### Extract provided
_ _ _

We created a workflow to generate hundreds of videos with Stable Video Diffusion in one command; and show example results in the video and grid below. Click around to get a sense of the kinds of videos you can generate and keep reading to learn how you can integrate generative video, powered by open-source models, in your own workflows and products using Metaflow!

Text-to-music-video: AI cowboy (lost in the code)

To demonstrate the power of emerging AI tools, we experimented with a combination of ChatGPT, Suno AI, and Stable Video Diffusion to generate a music video only from text prompts.

GenAI video dispenser: click to explore!





We at Outerbounds provide tools that allow you to build differentiated, unique ML/AI-powered products and services based on open-source models. This time, we’ll show how to build production-grade video generation applications such as the one above, using Metaflow and other open source software.

While it is surprisingly easy to create quick demos and POCs of this kind, it is equally easy to underestimate the number and the quality of the components that are required to make the application production-ready. Even a simple system consists of a number of moving parts, from themes and prompts stored in databases, to text-to-image models, image-to-video models, cloud storage, and application UI layers:

Most data scientists and ML/AI engineers are aware of the need for (often a non-trivial amount of) compute these days, but much more goes into building a maintainable production system:

  • new data needs to automatically refresh models;
  • workflows need to be orchestrated;
  • data, code, models, and output needed to be versioned and accessible;
  • models need to monitored;
  • developers need to rapidly explore and experiment with new models and data and
  • this all needs to be an ergonomic user experience:

In this post, we'll introduce the essential open source tools required to develop applications possessing these characteristics.

_ _ _

### Required work
1. Retype the passage of the video generation article from "We created a" to "from text prompts.".
2. According to the video generation article, why did the team combine ChatGPT, Suno AI, and Stable Video Diffusion?

(Items from a data source)
_ _ _

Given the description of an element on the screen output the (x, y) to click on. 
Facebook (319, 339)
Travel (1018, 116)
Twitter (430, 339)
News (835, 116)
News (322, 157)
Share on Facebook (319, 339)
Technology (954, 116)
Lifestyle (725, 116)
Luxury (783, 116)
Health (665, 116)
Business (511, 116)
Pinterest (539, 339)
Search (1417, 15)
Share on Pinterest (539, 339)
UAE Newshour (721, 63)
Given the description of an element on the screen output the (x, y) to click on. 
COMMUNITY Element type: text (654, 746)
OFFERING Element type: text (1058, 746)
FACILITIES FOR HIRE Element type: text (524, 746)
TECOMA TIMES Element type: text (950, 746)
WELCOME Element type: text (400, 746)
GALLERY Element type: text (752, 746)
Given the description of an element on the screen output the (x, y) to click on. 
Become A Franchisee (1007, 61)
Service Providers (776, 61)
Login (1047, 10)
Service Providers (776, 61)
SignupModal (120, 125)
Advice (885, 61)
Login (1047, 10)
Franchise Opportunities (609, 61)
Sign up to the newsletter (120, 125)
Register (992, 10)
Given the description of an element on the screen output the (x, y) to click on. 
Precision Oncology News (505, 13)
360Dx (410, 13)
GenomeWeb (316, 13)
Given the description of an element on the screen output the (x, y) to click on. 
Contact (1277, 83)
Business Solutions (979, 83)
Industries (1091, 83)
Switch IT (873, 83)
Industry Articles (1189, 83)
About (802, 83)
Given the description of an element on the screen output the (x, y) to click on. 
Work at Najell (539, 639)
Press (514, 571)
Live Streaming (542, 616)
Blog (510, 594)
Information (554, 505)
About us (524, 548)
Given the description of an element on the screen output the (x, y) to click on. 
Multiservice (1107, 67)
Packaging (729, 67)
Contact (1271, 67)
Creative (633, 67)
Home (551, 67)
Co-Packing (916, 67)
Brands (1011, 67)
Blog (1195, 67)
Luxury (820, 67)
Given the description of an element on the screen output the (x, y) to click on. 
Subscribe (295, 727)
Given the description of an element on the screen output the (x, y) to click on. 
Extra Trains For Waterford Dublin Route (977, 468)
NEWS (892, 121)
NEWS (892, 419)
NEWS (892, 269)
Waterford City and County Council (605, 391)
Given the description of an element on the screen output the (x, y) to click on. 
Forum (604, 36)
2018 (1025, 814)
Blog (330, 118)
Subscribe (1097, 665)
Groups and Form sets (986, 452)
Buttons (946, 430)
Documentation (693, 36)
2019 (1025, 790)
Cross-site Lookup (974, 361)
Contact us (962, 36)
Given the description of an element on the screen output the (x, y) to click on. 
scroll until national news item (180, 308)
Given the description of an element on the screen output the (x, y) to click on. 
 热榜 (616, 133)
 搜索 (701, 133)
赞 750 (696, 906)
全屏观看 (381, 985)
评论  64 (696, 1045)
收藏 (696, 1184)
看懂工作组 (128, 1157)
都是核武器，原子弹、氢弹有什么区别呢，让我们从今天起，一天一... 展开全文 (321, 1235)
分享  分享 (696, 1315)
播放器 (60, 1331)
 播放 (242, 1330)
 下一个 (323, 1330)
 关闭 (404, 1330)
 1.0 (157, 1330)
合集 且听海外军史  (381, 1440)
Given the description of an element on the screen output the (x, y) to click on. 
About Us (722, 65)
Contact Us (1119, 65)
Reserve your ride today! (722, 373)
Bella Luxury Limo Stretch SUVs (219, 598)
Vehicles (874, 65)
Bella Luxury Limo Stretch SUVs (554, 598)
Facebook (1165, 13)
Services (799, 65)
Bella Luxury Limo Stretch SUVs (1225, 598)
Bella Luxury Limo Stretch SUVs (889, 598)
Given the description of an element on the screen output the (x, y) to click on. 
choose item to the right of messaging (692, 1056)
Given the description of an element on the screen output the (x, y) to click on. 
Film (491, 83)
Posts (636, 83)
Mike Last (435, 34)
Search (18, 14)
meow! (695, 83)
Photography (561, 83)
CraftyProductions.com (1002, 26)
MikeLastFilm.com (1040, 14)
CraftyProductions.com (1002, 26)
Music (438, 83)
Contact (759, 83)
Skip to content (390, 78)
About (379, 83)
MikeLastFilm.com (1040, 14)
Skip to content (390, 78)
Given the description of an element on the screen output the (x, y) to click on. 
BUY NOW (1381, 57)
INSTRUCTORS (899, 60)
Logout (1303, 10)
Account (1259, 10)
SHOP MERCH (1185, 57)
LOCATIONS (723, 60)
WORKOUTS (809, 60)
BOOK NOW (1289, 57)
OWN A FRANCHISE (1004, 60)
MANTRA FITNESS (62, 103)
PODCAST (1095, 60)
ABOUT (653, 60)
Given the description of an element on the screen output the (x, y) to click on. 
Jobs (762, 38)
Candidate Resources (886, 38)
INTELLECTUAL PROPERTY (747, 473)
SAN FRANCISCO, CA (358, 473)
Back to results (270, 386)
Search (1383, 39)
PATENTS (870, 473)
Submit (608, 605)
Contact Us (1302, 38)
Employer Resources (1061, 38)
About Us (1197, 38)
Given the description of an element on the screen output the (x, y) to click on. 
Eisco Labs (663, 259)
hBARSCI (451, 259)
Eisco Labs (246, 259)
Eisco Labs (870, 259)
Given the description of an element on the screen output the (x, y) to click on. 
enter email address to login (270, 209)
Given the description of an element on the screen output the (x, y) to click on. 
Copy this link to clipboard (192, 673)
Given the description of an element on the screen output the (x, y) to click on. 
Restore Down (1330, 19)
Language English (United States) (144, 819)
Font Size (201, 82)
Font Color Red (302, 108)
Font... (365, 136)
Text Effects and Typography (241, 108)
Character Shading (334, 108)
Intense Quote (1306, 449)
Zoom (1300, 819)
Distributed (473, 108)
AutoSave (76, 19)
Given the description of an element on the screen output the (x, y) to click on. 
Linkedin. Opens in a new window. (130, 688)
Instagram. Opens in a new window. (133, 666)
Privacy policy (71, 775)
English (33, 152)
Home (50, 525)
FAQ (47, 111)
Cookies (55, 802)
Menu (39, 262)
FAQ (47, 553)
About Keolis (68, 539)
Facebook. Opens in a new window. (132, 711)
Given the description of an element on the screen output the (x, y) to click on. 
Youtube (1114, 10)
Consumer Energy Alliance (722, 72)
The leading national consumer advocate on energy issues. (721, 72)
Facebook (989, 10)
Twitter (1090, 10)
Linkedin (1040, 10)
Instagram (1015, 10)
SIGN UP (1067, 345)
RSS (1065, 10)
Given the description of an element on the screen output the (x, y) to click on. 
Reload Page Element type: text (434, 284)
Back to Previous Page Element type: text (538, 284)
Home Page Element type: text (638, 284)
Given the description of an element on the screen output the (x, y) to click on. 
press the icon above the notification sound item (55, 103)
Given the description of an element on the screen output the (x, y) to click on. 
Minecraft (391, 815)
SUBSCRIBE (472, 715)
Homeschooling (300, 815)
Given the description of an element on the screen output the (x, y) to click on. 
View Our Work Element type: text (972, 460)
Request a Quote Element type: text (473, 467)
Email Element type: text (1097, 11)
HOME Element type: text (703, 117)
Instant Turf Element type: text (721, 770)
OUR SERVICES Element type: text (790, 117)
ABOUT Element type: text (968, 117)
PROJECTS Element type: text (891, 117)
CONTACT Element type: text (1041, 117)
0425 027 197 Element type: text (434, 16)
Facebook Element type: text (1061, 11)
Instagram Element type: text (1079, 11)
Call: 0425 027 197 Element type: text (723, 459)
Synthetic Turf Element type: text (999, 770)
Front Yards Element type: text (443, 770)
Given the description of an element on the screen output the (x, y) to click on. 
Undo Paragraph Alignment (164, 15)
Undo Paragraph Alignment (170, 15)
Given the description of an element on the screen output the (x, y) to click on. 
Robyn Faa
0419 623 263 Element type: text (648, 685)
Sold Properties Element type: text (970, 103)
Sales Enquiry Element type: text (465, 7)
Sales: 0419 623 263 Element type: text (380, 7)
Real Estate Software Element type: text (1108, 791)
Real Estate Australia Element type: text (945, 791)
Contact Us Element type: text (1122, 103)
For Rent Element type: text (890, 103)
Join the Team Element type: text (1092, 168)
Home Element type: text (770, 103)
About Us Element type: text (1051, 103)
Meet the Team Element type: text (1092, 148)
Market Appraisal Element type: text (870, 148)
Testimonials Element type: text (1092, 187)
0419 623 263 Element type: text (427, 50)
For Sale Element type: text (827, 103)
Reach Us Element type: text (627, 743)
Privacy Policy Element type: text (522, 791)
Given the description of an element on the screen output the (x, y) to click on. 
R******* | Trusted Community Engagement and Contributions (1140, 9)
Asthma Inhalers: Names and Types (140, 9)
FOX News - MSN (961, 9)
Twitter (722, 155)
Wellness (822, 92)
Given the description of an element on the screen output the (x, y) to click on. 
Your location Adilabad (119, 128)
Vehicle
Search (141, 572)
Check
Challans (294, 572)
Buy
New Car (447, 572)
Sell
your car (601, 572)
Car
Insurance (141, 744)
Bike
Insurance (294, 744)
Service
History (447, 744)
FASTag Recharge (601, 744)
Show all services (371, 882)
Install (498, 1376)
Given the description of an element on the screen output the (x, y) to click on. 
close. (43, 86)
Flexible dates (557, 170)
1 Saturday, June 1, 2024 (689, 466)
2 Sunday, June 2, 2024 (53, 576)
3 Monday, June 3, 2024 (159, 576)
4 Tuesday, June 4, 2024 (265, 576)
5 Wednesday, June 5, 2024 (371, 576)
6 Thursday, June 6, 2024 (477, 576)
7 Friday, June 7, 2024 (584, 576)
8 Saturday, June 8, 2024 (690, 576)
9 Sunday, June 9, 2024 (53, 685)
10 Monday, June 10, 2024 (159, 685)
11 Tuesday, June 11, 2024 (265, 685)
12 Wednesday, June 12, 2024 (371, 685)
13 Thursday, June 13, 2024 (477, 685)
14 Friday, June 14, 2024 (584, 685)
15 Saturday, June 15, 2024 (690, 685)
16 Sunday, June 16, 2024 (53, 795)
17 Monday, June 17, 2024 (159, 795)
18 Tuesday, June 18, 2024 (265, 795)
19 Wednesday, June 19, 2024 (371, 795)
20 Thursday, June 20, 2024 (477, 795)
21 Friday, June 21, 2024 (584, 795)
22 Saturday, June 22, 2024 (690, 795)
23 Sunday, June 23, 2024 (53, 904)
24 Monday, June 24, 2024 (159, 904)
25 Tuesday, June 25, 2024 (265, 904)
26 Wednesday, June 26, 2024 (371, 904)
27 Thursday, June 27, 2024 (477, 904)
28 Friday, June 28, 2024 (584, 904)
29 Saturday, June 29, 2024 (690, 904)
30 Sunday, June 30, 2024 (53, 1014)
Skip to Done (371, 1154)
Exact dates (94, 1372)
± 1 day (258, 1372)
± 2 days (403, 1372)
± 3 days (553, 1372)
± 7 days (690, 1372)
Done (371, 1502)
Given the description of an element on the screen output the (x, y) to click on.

_ _ _

### Responses by task
1.
We created a workflow to generate hundreds of videos with Stable Video Diffusion in one command; and show example results in the video and grid below. Click around to get a sense of the kinds of videos you can generate and keep reading to learn how you can integrate generative video, powered by open-source models, in your own workflows and products using Metaflow!

Text-to-music-video: AI cowboy (lost in the code)

To demonstrate the power of emerging AI tools, we experimented with a combination of ChatGPT, Suno AI, and Stable Video Diffusion to generate a music video only from text prompts.

2. They combined the three tools to demonstrate the power of emerging AI tools. They used them to generate a music video only from text prompts.